Randy Renfrow was known for his ability to be competitive on any type of machinery, from diminutive 250 Grand Prix bikes all the way up to AMA Superbikes, and he excelled in nearly every class of professional motorcycle road racing. Renfrow raced professionally more than 20 years, seven of which were self-sponsored.
He was one of the best-liked riders in the paddock. In all, Renfrow won a total of 17 AMA Nationals in four different classes, including a victory in an AMA Superbike race at Willow Springs Raceway in Rosamond, California in 1990, as a member of the factory Honda team.
Renfrow grew up in his early years in San Diego, and on his ninth birthday, he got his first minibike.
“Our dad was in the Marine Corps,” remembers Randy’s brother, Shawn. “He always had scooters as young man. Motorcycling was a big thing when we lived in San Diego, and my dad bought Randy a Briggs & Stratton minibike.”
A Sears 90cc followed. When he relocated to New Jersey with his family, he started riding motocross, and quickly stood out. “Randy was always the fastest kid in the neighborhood, no matter what he was riding,” Shawn says.
By 1981, Renfrow was roadracing, and he earned his first AMA national points with a fifth-place finish at Pocono in the 250 Grand Prix class, then finished third in the 250GP final at Daytona. He began riding with Sure-Fire in 1983.
Shawn credits his brother’s success on a wide variety of machinery to his early riding on varied surfaces.
“I think some of it was because we were military and moved a lot, so he rode a lot of different types of terrain,” he says. “And I’m going to give Randy special props that some of that was just heart. I don’t think it mattered to him what he was racing. He just wanted to do well.”
A consistent winner and finisher, Renfrow finished third in AMA Formula 1 in 1984; second in Formula 1 in 1985; won the Formula 1 Championship in 1986; won the Memphis and Road Atlanta AMA 250 GP races in 1987; and finished fifth in AMA Superbike in 1988. After nearly retiring at the end of 1988, Renfrow came back to win the AMA Pro Twins Series in 1989. He won a Superbike national in 1990 and earned three 600 SuperSport podium finishes. He continued racing and finishing well in various classes through 2000.
In March of 2002, Renfrow was caught in a crash at Daytona International Speedway and broke nine ribs, his right knee, his right ankle and foot. Tragically, five months later, while still on crutches, Renfrow fell down a flight of stairs and suffered head injuries from which he would never recover.
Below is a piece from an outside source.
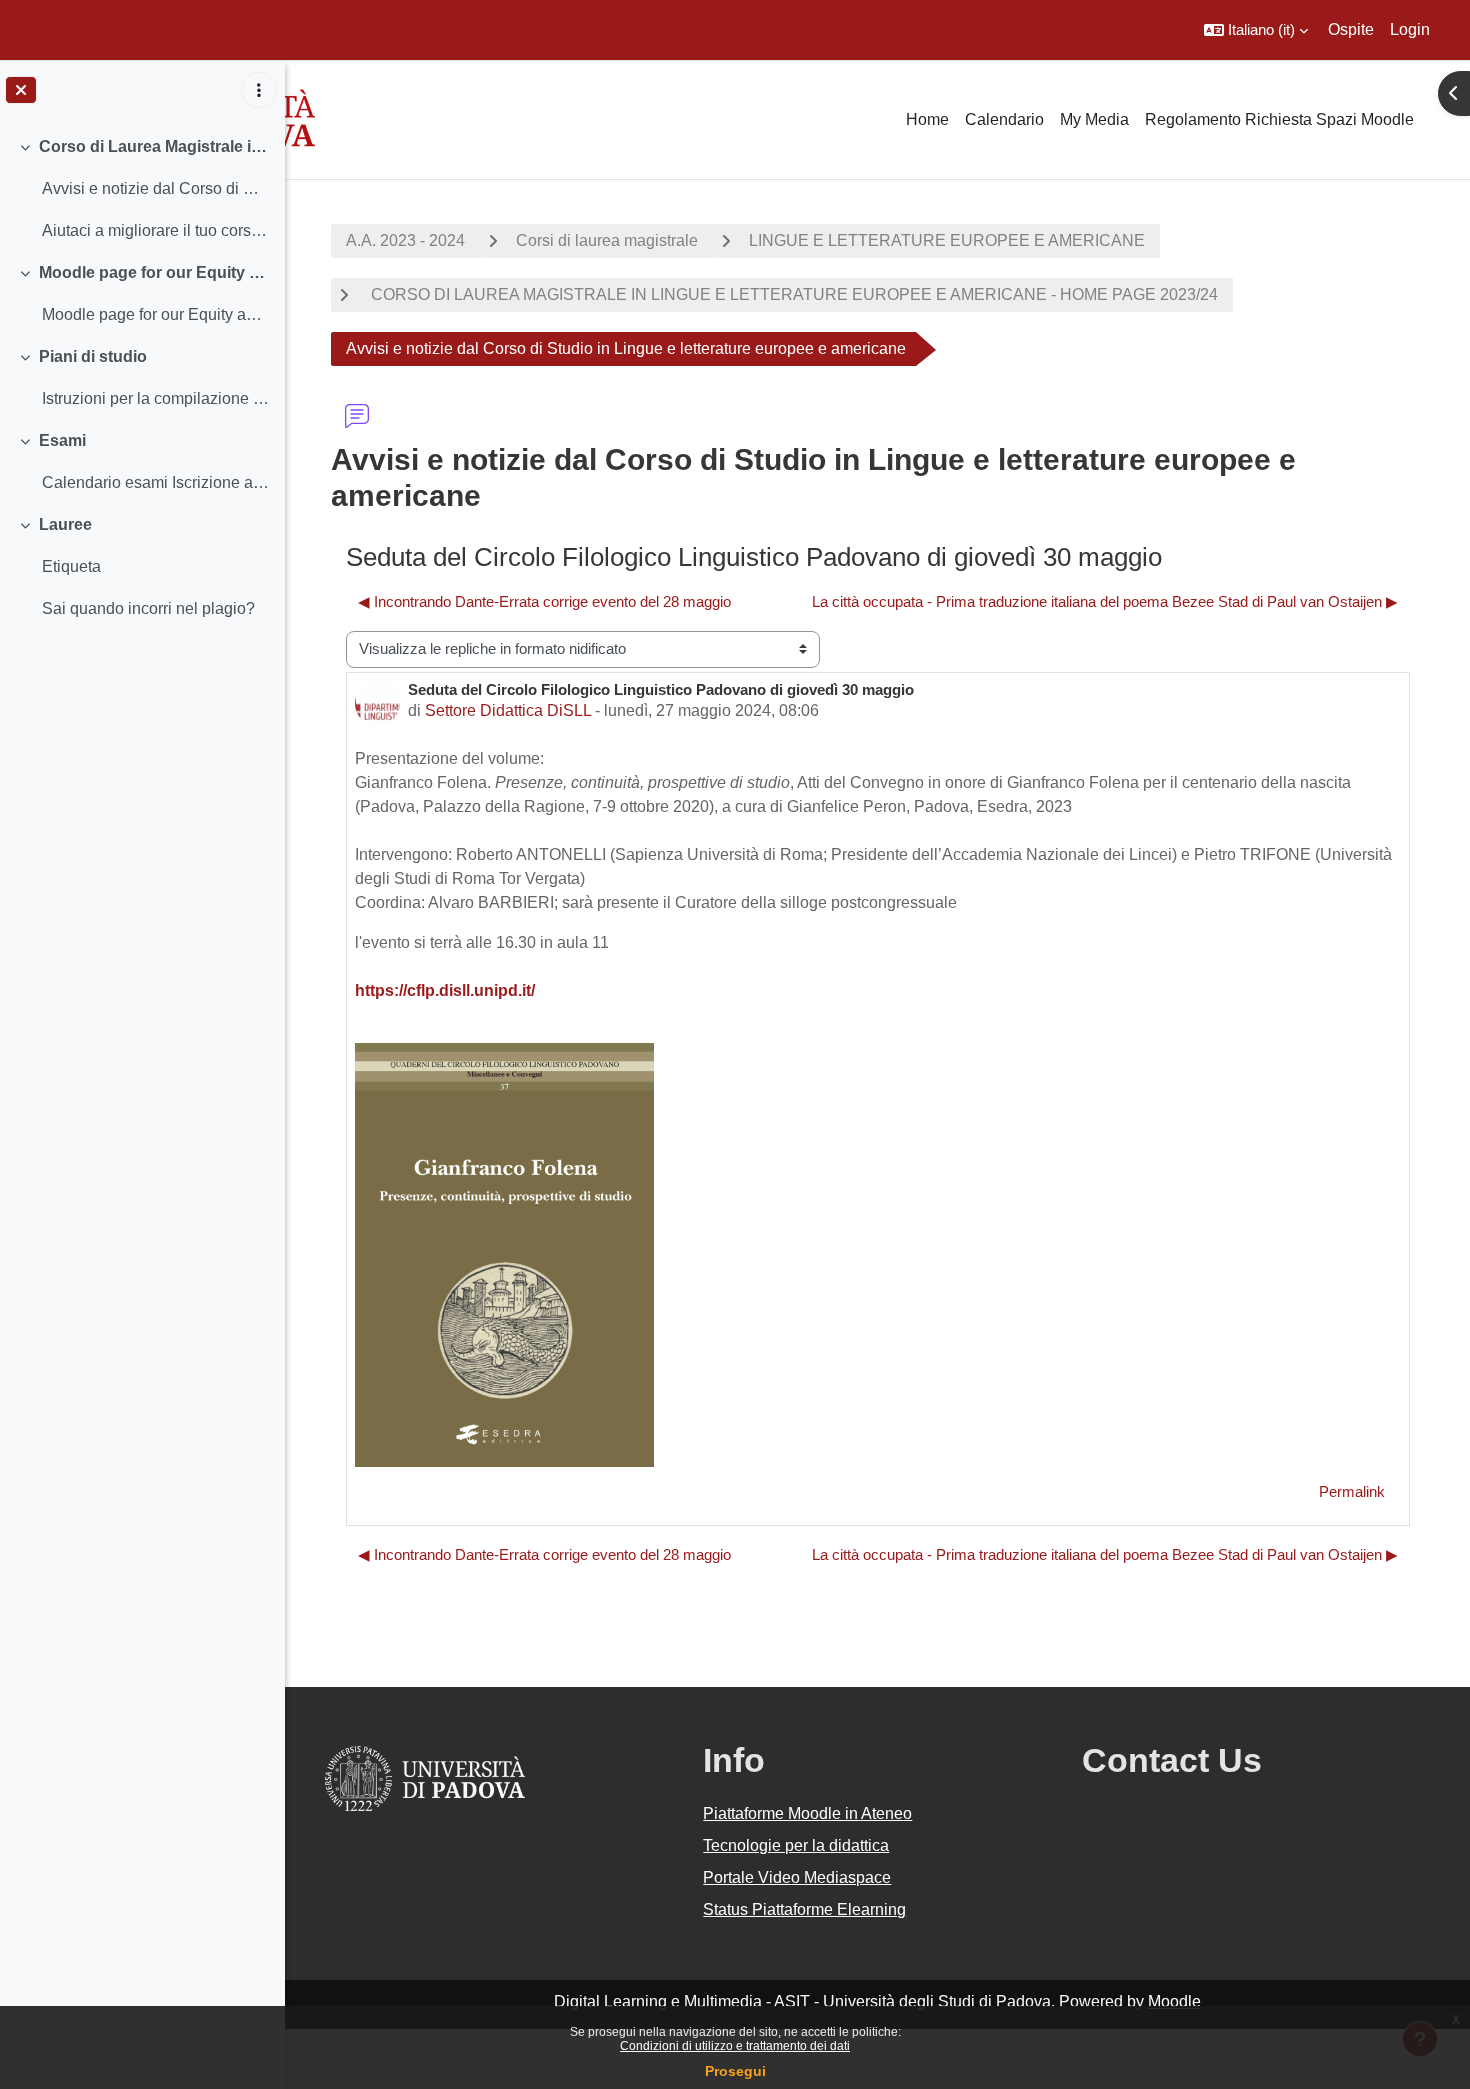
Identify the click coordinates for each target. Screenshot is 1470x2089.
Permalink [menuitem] (1352, 1491)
As much as Renfrow is remembered for winning, he was also widely considered one of the most popular racers in the paddock.
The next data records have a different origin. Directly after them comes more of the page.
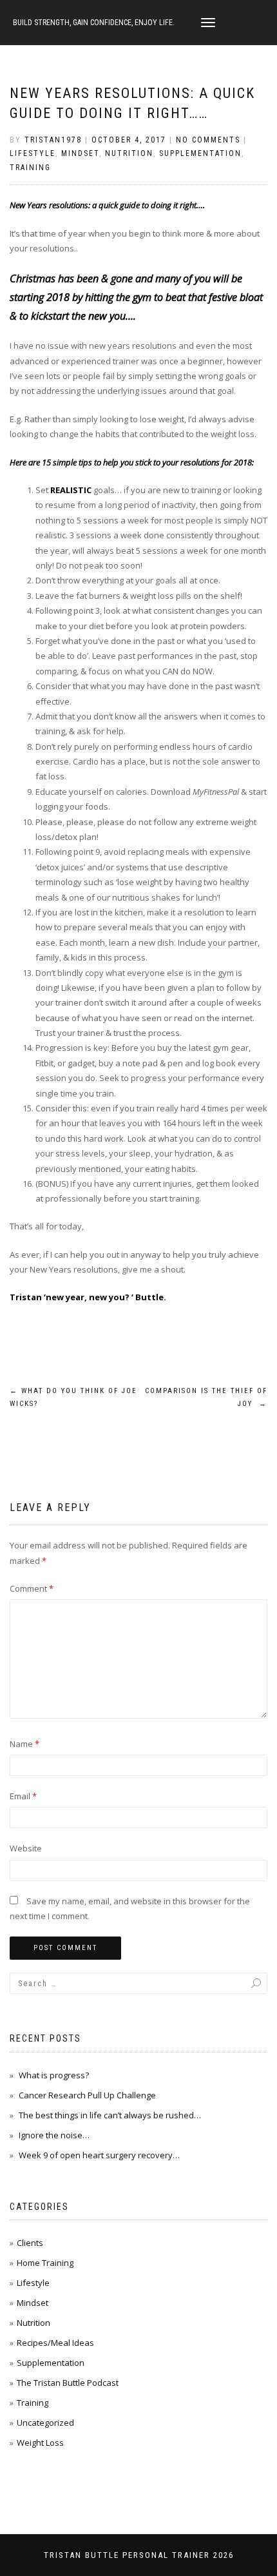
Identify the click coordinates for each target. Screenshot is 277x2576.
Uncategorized (45, 2422)
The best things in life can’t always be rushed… (110, 2115)
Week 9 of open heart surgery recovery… (99, 2155)
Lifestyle (32, 153)
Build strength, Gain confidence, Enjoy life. (94, 22)
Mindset (80, 153)
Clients (30, 2243)
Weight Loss (40, 2442)
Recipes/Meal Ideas (55, 2342)
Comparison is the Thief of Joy (206, 1397)
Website (26, 1848)
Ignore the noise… (54, 2135)
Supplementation (200, 153)
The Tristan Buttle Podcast (68, 2382)
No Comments (208, 139)
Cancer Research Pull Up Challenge (87, 2095)
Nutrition (129, 153)
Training (30, 167)
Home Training (45, 2263)
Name (24, 1744)
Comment (31, 1588)
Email (23, 1796)
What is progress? (54, 2075)
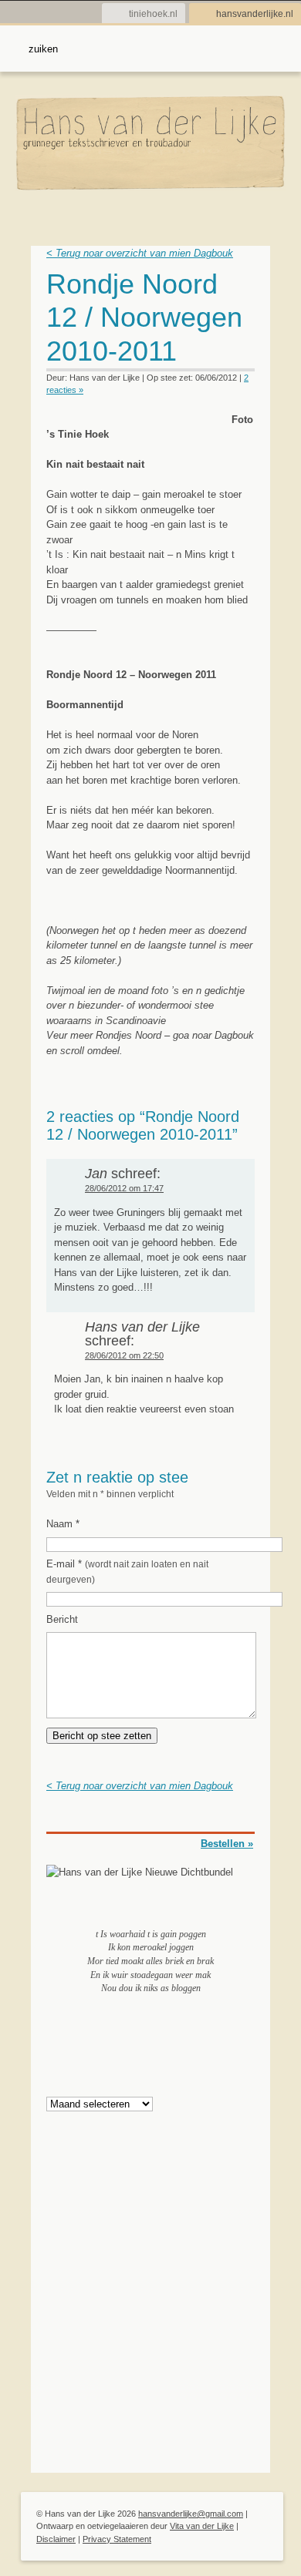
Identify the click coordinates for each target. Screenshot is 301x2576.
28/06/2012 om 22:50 (124, 1355)
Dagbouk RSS (245, 288)
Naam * (62, 1524)
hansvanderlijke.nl (254, 13)
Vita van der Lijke (202, 2526)
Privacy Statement (117, 2539)
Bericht (62, 1619)
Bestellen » (227, 1843)
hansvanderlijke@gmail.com (190, 2513)
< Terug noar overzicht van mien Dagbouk (139, 253)
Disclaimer (56, 2539)
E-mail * (127, 1571)
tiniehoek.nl (153, 13)
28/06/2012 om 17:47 (124, 1188)
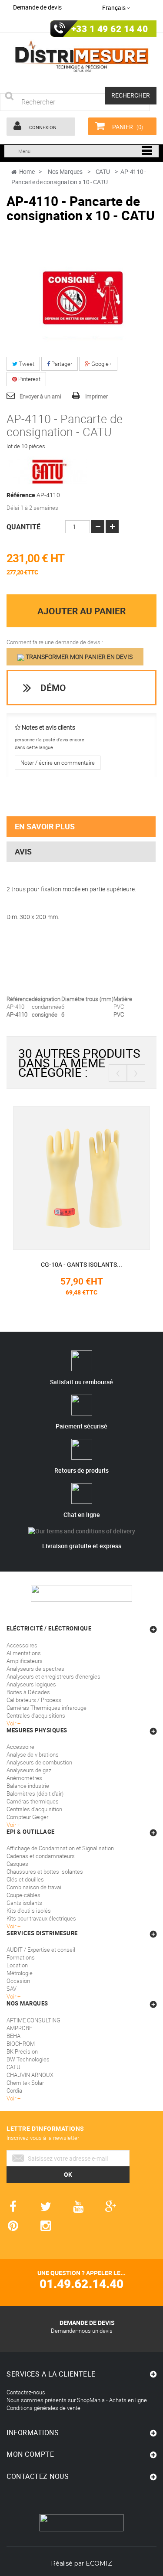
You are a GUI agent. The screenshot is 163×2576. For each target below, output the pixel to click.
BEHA (13, 2036)
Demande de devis (37, 7)
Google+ (101, 364)
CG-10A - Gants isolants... (81, 1264)
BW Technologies (28, 2059)
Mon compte (30, 2454)
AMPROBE (19, 2028)
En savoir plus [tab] (45, 826)
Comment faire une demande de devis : (55, 642)
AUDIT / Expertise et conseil (41, 1949)
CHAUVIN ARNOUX (30, 2075)
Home (27, 171)
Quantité (23, 527)
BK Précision (22, 2051)
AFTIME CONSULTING (33, 2020)
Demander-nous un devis (82, 2331)
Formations (21, 1957)
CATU (13, 2067)
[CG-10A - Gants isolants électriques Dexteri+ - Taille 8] (81, 1177)
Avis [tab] (23, 851)
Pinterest (28, 379)
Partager (61, 364)
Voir (12, 1996)
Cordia (14, 2090)
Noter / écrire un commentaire (57, 762)
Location (17, 1965)
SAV (12, 1988)
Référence (21, 495)
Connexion (42, 127)
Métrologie (20, 1973)
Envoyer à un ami (40, 396)
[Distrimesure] (81, 56)
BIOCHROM (21, 2044)
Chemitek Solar (25, 2083)
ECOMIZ (99, 2563)
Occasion (18, 1981)
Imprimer (96, 396)
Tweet (25, 364)
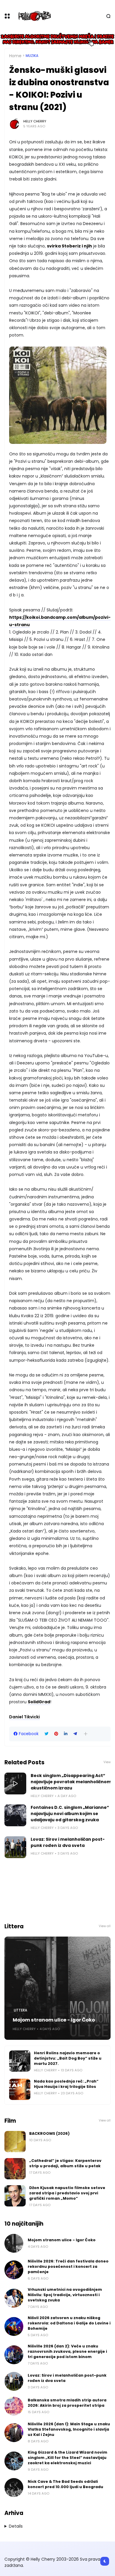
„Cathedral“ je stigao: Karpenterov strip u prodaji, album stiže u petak (65, 2163)
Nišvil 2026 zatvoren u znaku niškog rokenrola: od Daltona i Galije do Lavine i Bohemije (69, 2323)
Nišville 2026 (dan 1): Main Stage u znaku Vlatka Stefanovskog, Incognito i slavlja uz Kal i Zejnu (69, 2429)
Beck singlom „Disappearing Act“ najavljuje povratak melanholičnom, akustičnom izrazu (71, 1782)
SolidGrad (39, 1702)
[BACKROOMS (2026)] (15, 2141)
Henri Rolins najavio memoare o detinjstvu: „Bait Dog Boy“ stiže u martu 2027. (67, 2058)
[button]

“He’d always be happy to take time for a fan, or to share race setups with others,” Shawn says. “Some riders would wind themselves up, but not Randy. He’d say, “That’s not how we play that game. We play to win, but we don’t have to hate anyone to play the game.’”
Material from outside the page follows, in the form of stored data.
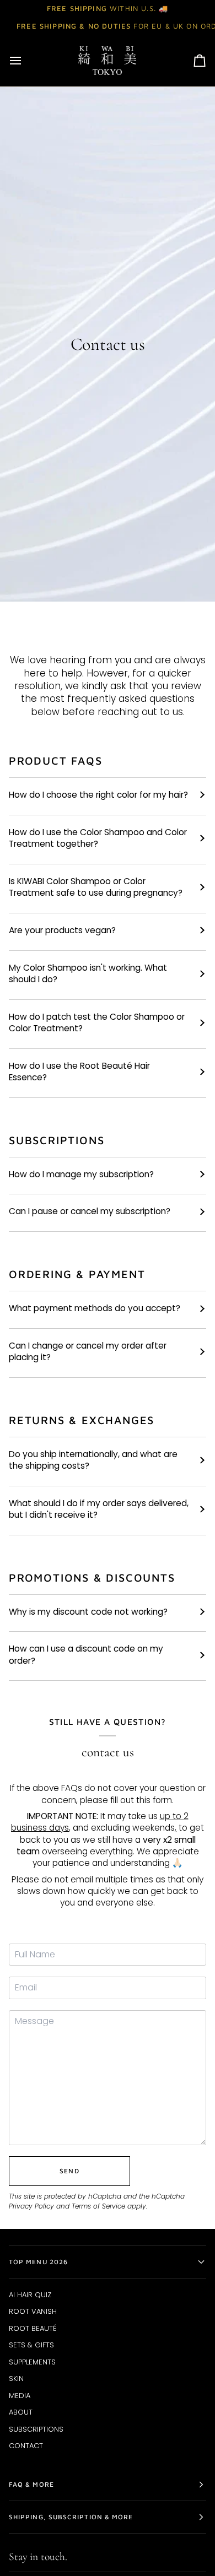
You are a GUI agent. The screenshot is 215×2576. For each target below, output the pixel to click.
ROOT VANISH (33, 2311)
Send (69, 2171)
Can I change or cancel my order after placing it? (87, 1351)
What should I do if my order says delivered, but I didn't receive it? (99, 1508)
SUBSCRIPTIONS (36, 2429)
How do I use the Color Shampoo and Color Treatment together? (98, 837)
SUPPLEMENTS (32, 2362)
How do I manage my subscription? (81, 1174)
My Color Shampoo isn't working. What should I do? (88, 973)
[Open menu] (25, 60)
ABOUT (21, 2412)
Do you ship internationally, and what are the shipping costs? (93, 1459)
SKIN (16, 2378)
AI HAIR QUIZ (30, 2295)
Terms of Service (98, 2206)
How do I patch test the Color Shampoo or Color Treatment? (97, 1022)
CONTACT (26, 2445)
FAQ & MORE (31, 2484)
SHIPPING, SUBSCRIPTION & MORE (71, 2517)
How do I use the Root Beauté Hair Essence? (79, 1071)
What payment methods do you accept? (94, 1308)
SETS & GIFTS (31, 2345)
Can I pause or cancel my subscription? (89, 1211)
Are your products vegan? (62, 930)
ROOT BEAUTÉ (33, 2328)
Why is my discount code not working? (88, 1611)
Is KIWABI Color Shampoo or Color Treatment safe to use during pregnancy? (95, 887)
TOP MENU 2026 (38, 2262)
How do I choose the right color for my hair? (98, 794)
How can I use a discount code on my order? (86, 1654)
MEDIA (19, 2395)
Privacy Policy (31, 2206)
That attitude kept him down-to-earth, he says.
“Randy was always kind of shocked that people would ask for his autograph, because he never really acted like a great racer—he was really humble about his position,” Shawn says. “That’s why I think he’d be really humbled about being inducted into the AMA Motorcycle Hall of Fame. He’d be really honored to think that the Kenny Robertses of the world thought enough of him to share a place with him by voting him in.”